4. ✍ Use {eq}`legendre` to show that $P_n(x)$ is an odd function if $n$ is odd and an even function if $n$ is even.

5. ⌨ Using {eq}`legendre`, write a function `legpoly(x,n)` that returns a matrix whose columns are the Legendre polynomials $P_0,P_1,\ldots,P_n$ evaluated at all the points in the vector $x$. Then use your function to plot $P_0,P_1,P_2,P_3$ on one graph. 

6. ⌨ (Continuation of previous problem.) Choose 1600 evenly spaced points in $[-1,1]$. For $n=1,2,\ldots,16$, use this vector of points and the function `legpoly` to construct a $1600\times (n+1)$ matrix that discretizes the quasimatrix
   
    $$
     \mathbf{A}_n = 
    \begin{bmatrix}
     \underline{P_0} &  \underline{P_1} & \cdots 
    &  \underline{P_{n}}
    \end{bmatrix}.
    $$

    Make a table of the matrix condition number $\kappa(\mathbf{A}_n)$ as a function of $n$. (These will not be much larger than 1, showing that the Legendre polynomials are a good basis set.) 

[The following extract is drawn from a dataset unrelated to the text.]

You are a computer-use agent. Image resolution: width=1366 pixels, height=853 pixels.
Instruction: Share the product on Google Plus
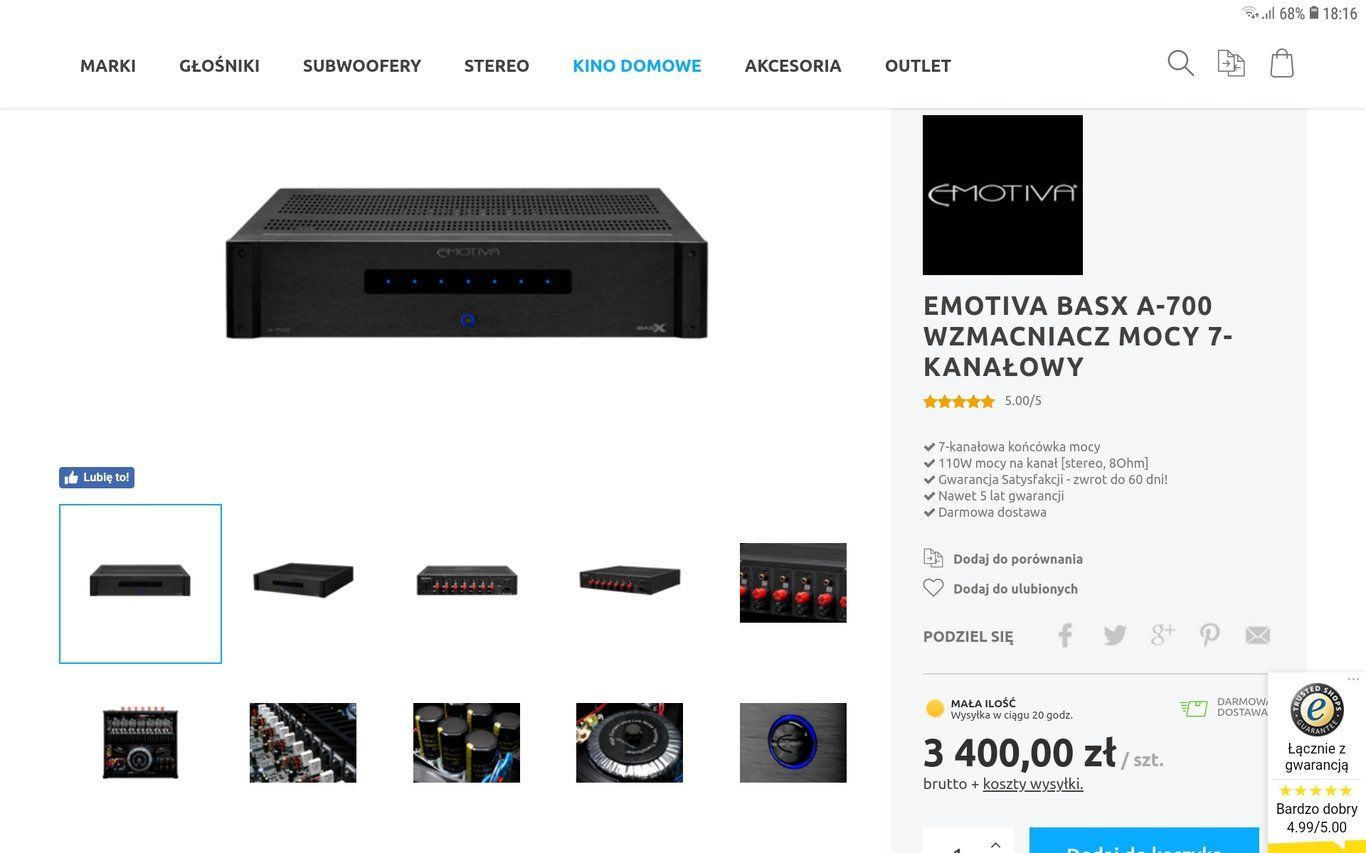pos(1162,634)
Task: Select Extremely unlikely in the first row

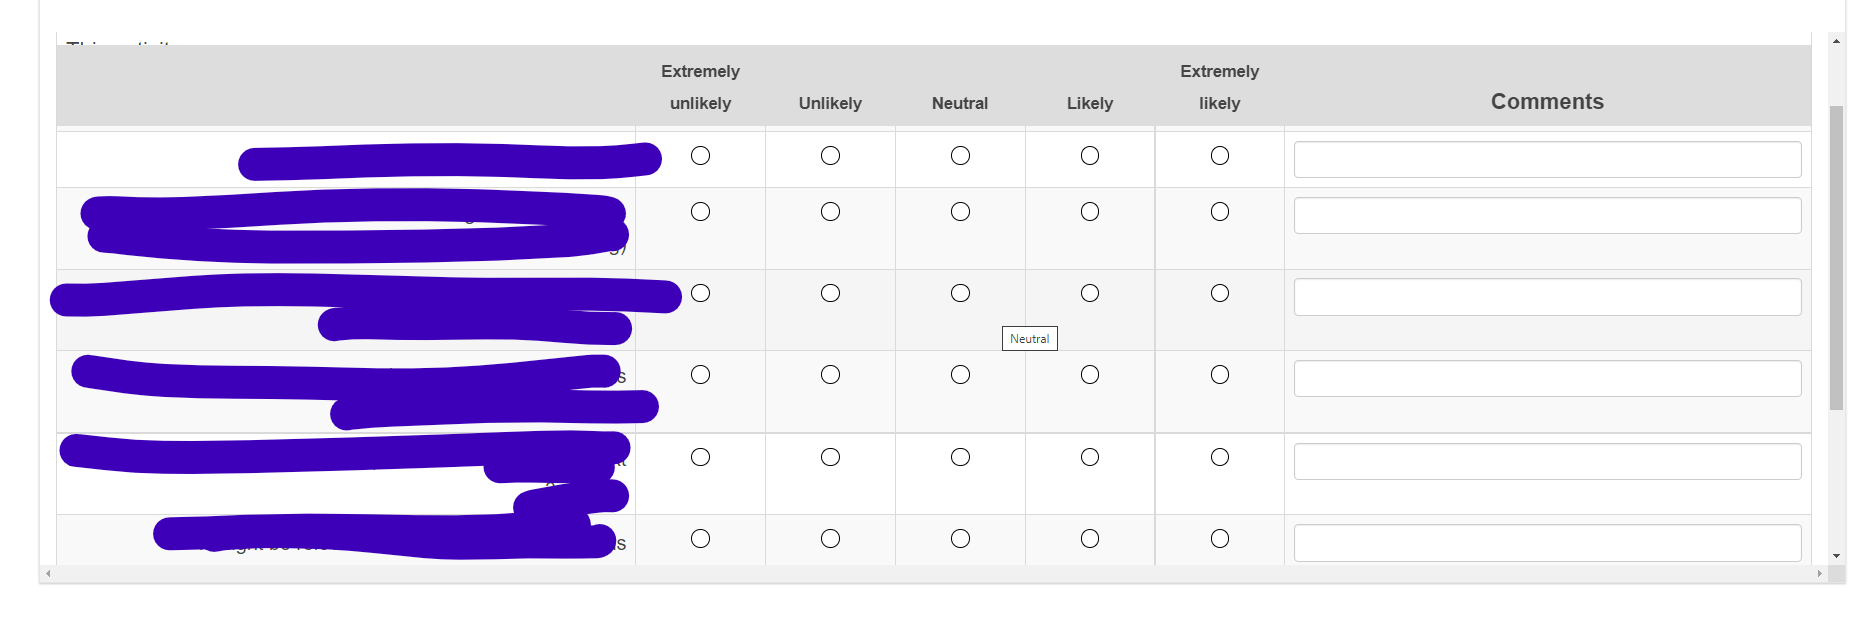Action: (x=700, y=156)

7. ⌨ Using {eq}`chebaltform`, write a function `chebpoly` that returns a matrix whose columns are the Chebyshev polynomials $T_0,T_1,\ldots,T_n$ evaluated at all the points in the vector $x$. Then use your function to plot $T_0,T_1,T_2,T_3$ on one graph. 

8. 
    **(a)** ✍ Use {eq}`chebaltform` to show that the first-kind points {eq}`chebfirstpoints` are roots of $T_n$. 
    
    **(b)** ✍ Use {eq}`chebaltform` to show that the second-kind points {eq}`chebextreme` are local extreme points of $T_n$.

9.  ✍ Show that the definition {eq}`chebaltform` satisfies the recursion relation in {eq}`chebyshev`.

10. ✍ Use {eq}`chebaltform` to show that $\langle T_0,T_0 \rangle=\pi$ and $\langle T_k,T_k \rangle=\pi/2$ for $k>0$ in the Chebyshev-weighted inner product. (Hint: Change to the variable $\theta$.)